GIVEN TEXT:
Charter school fund to price 'social' deal

The Equitable Facilities Fund, a nonprofit that funds charter schools for low-income students across the country, is set to price a $233.5 million deal Wednesday, its largest social school bond deal to date.

The A-rated deal is EFF’s third bond issuance with a "social" bond designation from Kestrel Verifiers. Social bonds allow investors to raise funds for projects with positive social outcomes, something EFF chief executive officer and founder Anand Kesavan said the nonprofit prioritizes above all else.

“The biggest thing is our mission. We do this work because we believe our schools are out there doing the hard work. Our school leaders, our principals, our teachers — they're the ones on the ground,” he said. “When they want to build our facility, as long as they're performing, they're doing their jobs, well, we are going to help them do their jobs.”

Anand Kesavan, Founder & Chief Executive Officer, Equitable Facilities Fund

Kestrel Verifiers agreed with Kesavan’s assessment, having given EFF social bond designations for all three of its deals.

“Social bonds have an emphasis on the target population. Who is being served? Who's receiving this benefit?" said April Strid, lead ESG analyst at Kestrel. "With Equitable Facilities Fund, it was pretty clear they had both they had access to the education, and then they also had target population as part of their underlying criteria.”

RBC Capital Markets is set to price the deal on Wednesday for the Equitable School Revolving Fund, structured as: $124.385 million of senior national charter school revolving loan fund revenue bonds, serials 2022-2041, terms 2046, 2051, and $25 million of subordinate national charter school revolving loan fund revenue bonds, serials 2022-2041, terms 2046, 2051, 2055, for the Arizona Industrial Development Authority; along with $42.69 million of senior national charter revolving loan fund revenue bonds for the California Infrastructure and Economic Development Bank, $17.44 million for the Massachusetts Development Finance Agency and $23.985 million for the City of Albany Capital Resource Corporation.

GIVEN INFORMATION:
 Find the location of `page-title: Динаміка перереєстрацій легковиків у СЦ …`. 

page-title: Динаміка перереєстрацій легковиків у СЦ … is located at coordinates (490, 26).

EXERCISE SET:
(a) Set down, word for word, everything in the charter school bond article from "Anand Kesavan, Founder" down to "of its deals.".
(b) Take the charter school bond article further, picking up after its last sentence.

ANSWERS BY ITEM:
(a)
Anand Kesavan, Founder & Chief Executive Officer, Equitable Facilities Fund

Kestrel Verifiers agreed with Kesavan’s assessment, having given EFF social bond designations for all three of its deals.

(b)
The EFF last issued $122.71 million and $48.115 million in August 2020. Spreads then ranged from plus-37 on a five-year 5% coupon bond to plus-89 on a 4% 30-year maturity spread to triple-A benchmark yield curves.

The debt-coverage ratio is similar to 2020, about 1.3 times EFF’s senior debt. The EFF funds dozens of schools and bundles them into a larger bond deal.

The risk of default in the sector is about 4%, but should one of the schools default, EFF has a 47% debt coverage ratio cushion to repay investors. None of the schools covered by EFF have defaulted.

Having an enhanced model like EFF’s continues to provide a lot of value to investors, according to Kesavan.

“Especially when spreads are low, investors are already getting a low yield and a relatively low spread, you might as well invest in a diversified pooled group of loans because now you don't have to do diligence on every underlying school, every underlying issuer,” he said.

Investors, he said, have told EFF they like the charter school sector but would prefer for an organization to help them with the diligence.

“To an institutional investor, it's really highly valuable, not just a valuable credit and yield, but also a valuable service,” Kesavan said. EFF provides investors with ongoing monitoring of the schools’ performance. “It just makes a lot more sense for an investor to invest in EFF rather than trying to find the schools themselves."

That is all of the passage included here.